=== Section Start ===

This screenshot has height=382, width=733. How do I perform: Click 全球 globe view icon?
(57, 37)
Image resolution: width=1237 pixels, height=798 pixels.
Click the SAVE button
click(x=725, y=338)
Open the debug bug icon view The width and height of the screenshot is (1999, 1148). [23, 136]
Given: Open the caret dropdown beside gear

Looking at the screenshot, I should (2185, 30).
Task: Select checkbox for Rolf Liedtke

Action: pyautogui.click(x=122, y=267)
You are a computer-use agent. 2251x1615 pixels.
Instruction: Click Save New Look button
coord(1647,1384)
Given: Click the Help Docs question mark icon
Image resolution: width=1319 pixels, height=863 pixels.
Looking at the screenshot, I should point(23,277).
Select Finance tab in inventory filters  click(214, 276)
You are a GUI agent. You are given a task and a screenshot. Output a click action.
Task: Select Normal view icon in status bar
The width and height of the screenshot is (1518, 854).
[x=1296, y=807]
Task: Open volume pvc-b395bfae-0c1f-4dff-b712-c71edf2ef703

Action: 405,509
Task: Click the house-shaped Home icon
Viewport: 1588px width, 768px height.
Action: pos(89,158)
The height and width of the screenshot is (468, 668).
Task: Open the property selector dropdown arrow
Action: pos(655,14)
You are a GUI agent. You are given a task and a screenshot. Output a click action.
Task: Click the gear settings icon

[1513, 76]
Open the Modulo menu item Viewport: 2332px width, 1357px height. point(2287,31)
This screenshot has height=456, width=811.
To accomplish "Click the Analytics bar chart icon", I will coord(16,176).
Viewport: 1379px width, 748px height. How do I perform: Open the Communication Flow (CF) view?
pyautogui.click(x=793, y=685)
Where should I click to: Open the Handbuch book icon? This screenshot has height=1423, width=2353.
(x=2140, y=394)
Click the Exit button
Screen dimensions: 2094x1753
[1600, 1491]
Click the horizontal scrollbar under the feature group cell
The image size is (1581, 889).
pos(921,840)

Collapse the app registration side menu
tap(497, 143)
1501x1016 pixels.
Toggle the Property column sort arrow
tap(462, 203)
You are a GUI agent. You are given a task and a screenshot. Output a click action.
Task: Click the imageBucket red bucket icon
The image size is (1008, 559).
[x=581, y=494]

=== Section End ===

● **What the task requires**:
Write out, exactly and with nothing else, the lines of the listing above from its first line through the line with "Task: Select Normal view icon in status bar".

● **Solution to this exercise**:
This screenshot has height=382, width=733. How do I perform: Click 全球 globe view icon?
(57, 37)
Image resolution: width=1237 pixels, height=798 pixels.
Click the SAVE button
click(x=725, y=338)
Open the debug bug icon view The width and height of the screenshot is (1999, 1148). [23, 136]
Given: Open the caret dropdown beside gear

Looking at the screenshot, I should (2185, 30).
Task: Select checkbox for Rolf Liedtke

Action: pyautogui.click(x=122, y=267)
You are a computer-use agent. 2251x1615 pixels.
Instruction: Click Save New Look button
coord(1647,1384)
Given: Click the Help Docs question mark icon
Image resolution: width=1319 pixels, height=863 pixels.
Looking at the screenshot, I should point(23,277).
Select Finance tab in inventory filters  click(214, 276)
You are a GUI agent. You are given a task and a screenshot. Output a click action.
Task: Select Normal view icon in status bar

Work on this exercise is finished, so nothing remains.